Periodic Reporting for period 4 - SkewPref (Skewness Preferences – Human attitudes toward rare, high-impact risks )
Período documentado: 2023-10-01 hasta 2024-02-29
Another subproject was concerned with the repeated risk-taking of skewed risks. Penny-picking refers to the often-observed phenomenon of repeatedly taking negatively skewed risks and seems directly at odds with the evidence on (positive-)skewness-seeking as observed in static settings. I show that penny-picking may not only occur despite skewness-seeking, but—seemingly paradoxically—because of skewness-seeking. With sufficient time available, risks with arbitrary negative skewness can be gambled in such a way that, overall, skewness is positive. Therefore, classical behavioral theories like prospect theory straightforwardly explain penny-picking. More generally, I show that the versatile dynamics of skewness reconcile apparent preference reversals concerning the avoidance and acceptance of (skewed and non-skewed) risks.
Another work stream focused on whether, and how, skewness preferences reflect in the prices of financial assets (e.g. stocks and options). Specifically, we studied the asset pricing implications of skewness preferences as implied by probability weighting (the idea that investors overweight rare, high impact events). We obtained and empirically validated several novel implications for asset prices, in particular on what experts call the option-implied premiums on variance and skewness. Moreover, our model allows us to disentangle pricing effects of variance and skewness. The latter are often confounded using standard modelling approaches. This subproject, but also some of the others, benefitted of an in-depth understanding of how skewness and correlation reflect and interact within simple two-outcome risks. In one subproject, we also collected some results on such risks together with economic applications.

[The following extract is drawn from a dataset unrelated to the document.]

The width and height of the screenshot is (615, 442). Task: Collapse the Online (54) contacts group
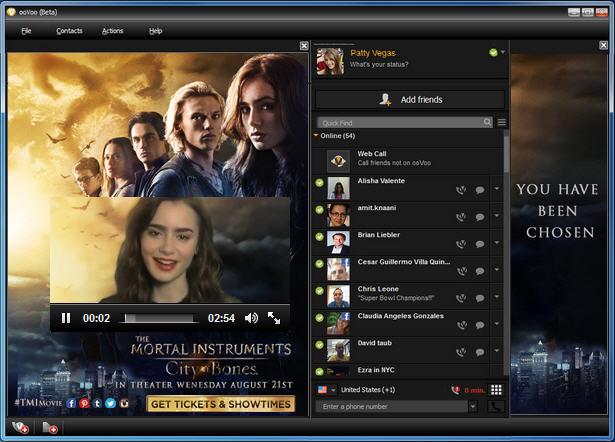pyautogui.click(x=317, y=135)
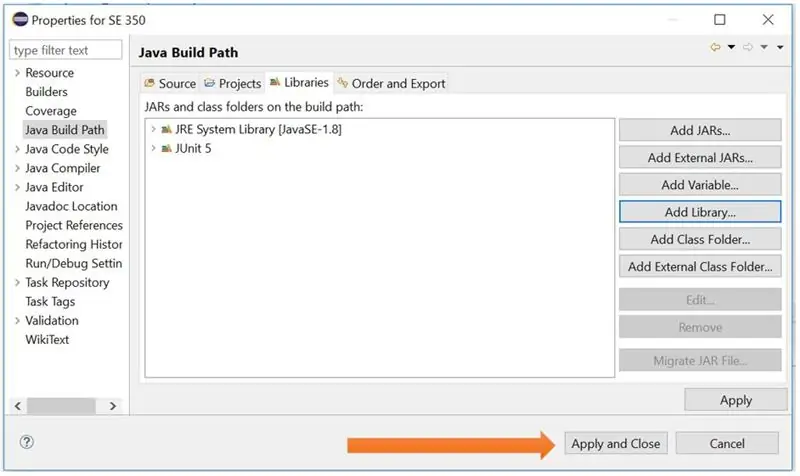Viewport: 800px width, 476px height.
Task: Expand the JUnit 5 node
Action: (153, 148)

In another, experimental subproject, we proposed a method to elicit stopping times—each subject’s complete contingent plan for taking a risk for up to five times—to study repeated risk-taking under precommitment. In addition to time- and outcome-contingent risk-taking, we allow some subjects to use path-dependent or randomized stopping times. Our experimental design thus allows for hundreds of different risk-taking plans. Using an unsupervised machine-learning algorithm, we find that individuals’ risk-taking strategies map well to stop-loss, take-profit, or buy-and-hold strategies. Most strategies are of a continue-when-winning and stop-when-losing type, with a profit-trailing stopping barrier. Path-dependence and randomization are used extensively, even if they are costly. We further analyze dynamic consistency in a sequential risk-taking task and find that subjects largely follow the unconstrained plans that we elicited.
The work as described above has resulted in six research papers thus far. The results were disseminated to researchers worldwide at various occasions, including conferences, workshops, invited seminars, and keynote addresses.